Tyler Los-Jones: Look slowly and all that moves
From
October 18, 2019
Until
February 23, 2020
The Exhibition
Look slowly and all that moves,combines images and objects derived from inquiries into the shifting maritime landscape of Prince Edward Island. In 2017, Banff-based artist Tyler Los-Jones, whose work explores the formal underpinnings of our relationship to the natural world, undertook a research residency in which he explored natural histories of the Island through site visits and discussions with community members closely involved with the past, present and future state of the local landscape. Wary of too casually representing a place that he did not have a strong personal relationship with (his work to that point primarily focused on the geology of the mountainous terrain of Alberta), Los-Jones avoided extracting aesthetically-pleasing views in the manner of a tourist, and focused instead on making new kinds of connections to the land and water, through the slow accumulation of encounters and ideas.

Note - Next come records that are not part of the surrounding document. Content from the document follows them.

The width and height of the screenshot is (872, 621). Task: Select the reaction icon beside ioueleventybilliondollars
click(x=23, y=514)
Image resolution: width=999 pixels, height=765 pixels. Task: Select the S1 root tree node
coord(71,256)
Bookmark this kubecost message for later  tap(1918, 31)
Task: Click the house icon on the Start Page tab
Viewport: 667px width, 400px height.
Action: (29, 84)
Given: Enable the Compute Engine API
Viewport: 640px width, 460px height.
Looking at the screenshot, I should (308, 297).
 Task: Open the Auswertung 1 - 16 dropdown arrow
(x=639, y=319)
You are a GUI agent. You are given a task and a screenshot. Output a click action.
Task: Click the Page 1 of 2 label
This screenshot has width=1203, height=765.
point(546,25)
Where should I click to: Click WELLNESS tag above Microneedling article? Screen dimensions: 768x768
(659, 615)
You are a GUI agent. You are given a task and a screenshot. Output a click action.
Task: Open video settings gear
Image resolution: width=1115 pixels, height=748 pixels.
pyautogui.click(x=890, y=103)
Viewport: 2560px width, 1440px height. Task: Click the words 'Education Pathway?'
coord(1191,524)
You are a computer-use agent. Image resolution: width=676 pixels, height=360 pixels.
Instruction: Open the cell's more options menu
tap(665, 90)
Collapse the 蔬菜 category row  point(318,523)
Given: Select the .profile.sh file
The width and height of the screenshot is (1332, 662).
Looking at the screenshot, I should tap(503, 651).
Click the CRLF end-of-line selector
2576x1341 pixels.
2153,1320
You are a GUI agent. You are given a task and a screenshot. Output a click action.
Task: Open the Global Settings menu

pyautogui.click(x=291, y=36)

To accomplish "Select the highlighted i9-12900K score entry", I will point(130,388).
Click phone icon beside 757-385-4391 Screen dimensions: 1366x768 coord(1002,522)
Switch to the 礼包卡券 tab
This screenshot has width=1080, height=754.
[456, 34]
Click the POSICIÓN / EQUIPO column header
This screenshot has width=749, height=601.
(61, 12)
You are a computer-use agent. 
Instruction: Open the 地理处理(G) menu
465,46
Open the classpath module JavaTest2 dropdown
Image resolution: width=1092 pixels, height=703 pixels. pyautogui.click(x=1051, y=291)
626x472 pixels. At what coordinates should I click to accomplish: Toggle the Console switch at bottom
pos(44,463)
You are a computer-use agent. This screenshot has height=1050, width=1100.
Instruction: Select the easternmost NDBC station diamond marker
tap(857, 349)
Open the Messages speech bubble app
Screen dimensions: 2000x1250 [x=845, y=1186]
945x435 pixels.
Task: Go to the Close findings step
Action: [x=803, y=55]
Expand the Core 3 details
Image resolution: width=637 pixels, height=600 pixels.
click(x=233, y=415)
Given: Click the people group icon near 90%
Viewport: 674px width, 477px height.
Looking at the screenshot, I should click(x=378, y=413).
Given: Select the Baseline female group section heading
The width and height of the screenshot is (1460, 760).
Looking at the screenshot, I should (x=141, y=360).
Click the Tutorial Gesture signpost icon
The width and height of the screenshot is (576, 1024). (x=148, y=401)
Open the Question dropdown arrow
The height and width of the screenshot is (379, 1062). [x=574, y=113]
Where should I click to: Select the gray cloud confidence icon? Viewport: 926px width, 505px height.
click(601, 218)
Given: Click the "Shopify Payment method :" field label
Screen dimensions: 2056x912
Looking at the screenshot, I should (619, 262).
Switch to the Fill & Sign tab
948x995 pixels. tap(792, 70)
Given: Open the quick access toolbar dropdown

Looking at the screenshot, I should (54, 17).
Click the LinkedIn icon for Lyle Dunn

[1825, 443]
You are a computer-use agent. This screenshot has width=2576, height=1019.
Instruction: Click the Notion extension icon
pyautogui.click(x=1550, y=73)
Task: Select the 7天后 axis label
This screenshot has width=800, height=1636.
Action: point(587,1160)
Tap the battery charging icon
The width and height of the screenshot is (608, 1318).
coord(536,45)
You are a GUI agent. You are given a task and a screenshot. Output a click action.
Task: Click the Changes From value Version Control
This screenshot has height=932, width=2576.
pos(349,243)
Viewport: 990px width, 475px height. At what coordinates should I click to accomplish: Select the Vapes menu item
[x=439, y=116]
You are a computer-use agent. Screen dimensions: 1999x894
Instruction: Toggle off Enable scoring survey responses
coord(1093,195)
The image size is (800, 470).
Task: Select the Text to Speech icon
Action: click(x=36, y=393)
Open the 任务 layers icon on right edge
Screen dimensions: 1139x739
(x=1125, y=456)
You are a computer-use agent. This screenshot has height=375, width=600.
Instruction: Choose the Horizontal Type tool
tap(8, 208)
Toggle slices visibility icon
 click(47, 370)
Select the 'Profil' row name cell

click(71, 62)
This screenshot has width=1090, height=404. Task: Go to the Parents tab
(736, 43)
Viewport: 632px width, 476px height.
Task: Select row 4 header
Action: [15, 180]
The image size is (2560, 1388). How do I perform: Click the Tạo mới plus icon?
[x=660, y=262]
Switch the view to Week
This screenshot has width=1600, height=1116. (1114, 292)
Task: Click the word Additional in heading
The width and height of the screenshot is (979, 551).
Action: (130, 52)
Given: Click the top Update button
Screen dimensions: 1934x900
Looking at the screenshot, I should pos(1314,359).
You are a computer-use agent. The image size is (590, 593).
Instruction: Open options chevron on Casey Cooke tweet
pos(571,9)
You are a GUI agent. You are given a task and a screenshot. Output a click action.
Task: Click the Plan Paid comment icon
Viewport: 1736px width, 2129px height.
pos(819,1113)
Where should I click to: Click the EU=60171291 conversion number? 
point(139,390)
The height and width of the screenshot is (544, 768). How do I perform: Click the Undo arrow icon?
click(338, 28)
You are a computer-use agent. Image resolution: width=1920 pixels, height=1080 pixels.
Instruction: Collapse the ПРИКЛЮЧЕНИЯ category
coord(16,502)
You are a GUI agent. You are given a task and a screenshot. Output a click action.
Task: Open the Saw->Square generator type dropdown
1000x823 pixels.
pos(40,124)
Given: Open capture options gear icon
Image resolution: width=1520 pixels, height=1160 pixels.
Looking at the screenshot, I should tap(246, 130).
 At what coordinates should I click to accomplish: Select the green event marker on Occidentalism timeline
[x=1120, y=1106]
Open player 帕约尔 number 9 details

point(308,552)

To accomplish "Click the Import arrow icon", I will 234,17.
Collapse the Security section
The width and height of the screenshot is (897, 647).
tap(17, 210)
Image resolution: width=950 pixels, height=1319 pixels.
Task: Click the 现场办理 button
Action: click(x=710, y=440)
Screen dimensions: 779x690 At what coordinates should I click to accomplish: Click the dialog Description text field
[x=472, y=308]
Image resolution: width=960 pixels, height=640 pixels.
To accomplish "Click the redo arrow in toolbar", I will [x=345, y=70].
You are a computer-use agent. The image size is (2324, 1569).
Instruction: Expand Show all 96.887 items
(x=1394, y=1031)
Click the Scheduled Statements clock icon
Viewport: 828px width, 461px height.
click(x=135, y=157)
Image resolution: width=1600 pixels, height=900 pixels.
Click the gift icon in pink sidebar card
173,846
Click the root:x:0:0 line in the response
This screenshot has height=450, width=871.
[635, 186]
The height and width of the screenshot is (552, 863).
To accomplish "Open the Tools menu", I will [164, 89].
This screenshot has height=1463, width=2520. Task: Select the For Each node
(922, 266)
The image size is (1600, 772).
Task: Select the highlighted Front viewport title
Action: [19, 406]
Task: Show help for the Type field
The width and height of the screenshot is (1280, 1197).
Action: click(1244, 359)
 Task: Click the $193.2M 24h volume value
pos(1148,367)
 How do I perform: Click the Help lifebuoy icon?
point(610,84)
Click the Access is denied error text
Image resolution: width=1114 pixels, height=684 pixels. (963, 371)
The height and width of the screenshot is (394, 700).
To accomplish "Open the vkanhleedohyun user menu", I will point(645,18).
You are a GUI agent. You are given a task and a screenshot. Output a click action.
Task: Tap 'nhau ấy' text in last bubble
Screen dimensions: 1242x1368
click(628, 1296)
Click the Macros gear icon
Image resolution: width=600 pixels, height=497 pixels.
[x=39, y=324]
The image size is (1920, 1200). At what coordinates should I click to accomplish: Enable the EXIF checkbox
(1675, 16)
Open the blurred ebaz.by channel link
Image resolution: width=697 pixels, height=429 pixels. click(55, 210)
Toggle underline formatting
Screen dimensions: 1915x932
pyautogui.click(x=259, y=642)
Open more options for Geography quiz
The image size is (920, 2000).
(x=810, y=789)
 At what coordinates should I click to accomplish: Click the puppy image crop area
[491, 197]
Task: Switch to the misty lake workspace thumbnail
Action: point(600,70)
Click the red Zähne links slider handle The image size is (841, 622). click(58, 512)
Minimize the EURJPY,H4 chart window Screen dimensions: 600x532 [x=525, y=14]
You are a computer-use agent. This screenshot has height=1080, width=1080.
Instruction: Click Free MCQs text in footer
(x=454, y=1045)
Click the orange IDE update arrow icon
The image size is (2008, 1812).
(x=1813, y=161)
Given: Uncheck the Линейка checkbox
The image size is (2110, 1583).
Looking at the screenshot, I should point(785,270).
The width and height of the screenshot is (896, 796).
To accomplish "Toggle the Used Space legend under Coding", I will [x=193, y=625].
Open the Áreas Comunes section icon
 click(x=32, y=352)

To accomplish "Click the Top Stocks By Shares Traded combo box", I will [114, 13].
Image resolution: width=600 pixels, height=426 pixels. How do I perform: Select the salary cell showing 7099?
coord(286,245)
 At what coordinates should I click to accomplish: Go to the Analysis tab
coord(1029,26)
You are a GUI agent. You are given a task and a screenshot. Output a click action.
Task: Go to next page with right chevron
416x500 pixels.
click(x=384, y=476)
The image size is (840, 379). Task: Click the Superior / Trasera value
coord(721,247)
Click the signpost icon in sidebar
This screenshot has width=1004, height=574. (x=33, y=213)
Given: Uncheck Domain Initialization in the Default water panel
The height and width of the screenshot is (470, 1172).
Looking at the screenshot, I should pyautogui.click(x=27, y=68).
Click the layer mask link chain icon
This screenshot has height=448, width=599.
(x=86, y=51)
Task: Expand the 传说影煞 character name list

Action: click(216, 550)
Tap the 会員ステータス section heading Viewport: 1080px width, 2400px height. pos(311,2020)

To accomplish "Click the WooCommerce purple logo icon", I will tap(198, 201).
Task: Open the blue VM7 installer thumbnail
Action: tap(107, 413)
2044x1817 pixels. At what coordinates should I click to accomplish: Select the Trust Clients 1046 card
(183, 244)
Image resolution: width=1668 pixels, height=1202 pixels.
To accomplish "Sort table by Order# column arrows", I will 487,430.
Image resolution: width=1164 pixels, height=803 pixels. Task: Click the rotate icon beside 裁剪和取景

The resulting exhibition presents photography and sculpture framed by an enigmatic display architecture that acts as a structure for hanging works in mid-air. “Aggregate” photographs making reference to mussels clinging to a sock—itself a slowly accumulating, suspending architecture—are hung from display structures that deploy the textures and shapes of beachside pergolas and picnic tables; these objects mimic the orthogonal logic of the cavernous gallery and the warm tones of its bamboo floor. The structures create bounded zones within the space, but are incomplete in their geometry, productive of shifting viewpoints, and above all porous, producing layered views of image, structure and architecture. Other hanging photographs capture lichens, adjacent to nets made from dune-stabilizing marram grass; another work is derived from the casting of sand into thegeometric patterns found in dune-stabilizing materials. The installation as a whole has the character of a fragile, open-ended construction, one that is strong yet light, built to hold its shape while allowing things to pass through it.
The delicate threads that hold Look slowly and all that moves together emerged from the search for formal strategies appropriate to the Island’s ecology. What the artist encountered during his residency was a consistent impulse to stabilize the Island’s changing and permeable marine boundaries and structures through semi-porous means of binding—used by organisms ranging from lichens and grasses to humans employing nets and geotextiles for aquaculture and fighting erosion. Los-Jones’ own approach to forming—in the constellation of images, objects, and their formats of display—thus developed by analogy with the environment being represented; the artist worked through his relationship to an unfamiliar landscape by drawing upon the morphologies of the various human and nonhuman processes that interacted to shape and unshape it.
The “looking slowly” embodied in Los-Jones’s method of letting the environment shape his representation of it developed out of a longstanding critical engagement with landscape photography, and a desire to open it up to other approaches or ways of understanding the photographic process. Since the invention of photography, the landscape has been subject to “the camera’s nonstop attentions,” to borrow a phrase from Susan Sontag. Inheriting a visual rhetoric of the view from Romantic imagery, the landscape photography that has so profoundly shaped our relationship to the environment positioned “nature” as a function or extension of human experience in a way analogous to our overpowering, and dangerous will to transform the environment. At the same time, however, photography has also been understood as a nonhuman, autogenous kind of picture-making, the preservation of a literal imprint of nature, made by nature. Its rhetorical power as an objective medium derives in great part from this materialist understanding of the photograph as the result of a physical process. It is thus an ideal site for intervention, for reimagining our representation of the world as part of a continuum of forming and unforming, of replicating and preserving. The artist’s early work involved the manipulation and redeployment of landscape photography in unexpected modes of display that destabilized the touristic panorama of the Rockies. By now, in Look slowly and all that moves, the photograph’s “natural” picture-making has extended into space, taking in the viewer’s encounter with the work, restaging it as physical immersion in an ecology of the gallery. The artist’s work sets off a feedback loop in which the not-always-human process of capturing or fossilizing a fleeting world stands revealed as the temporary foundation for another.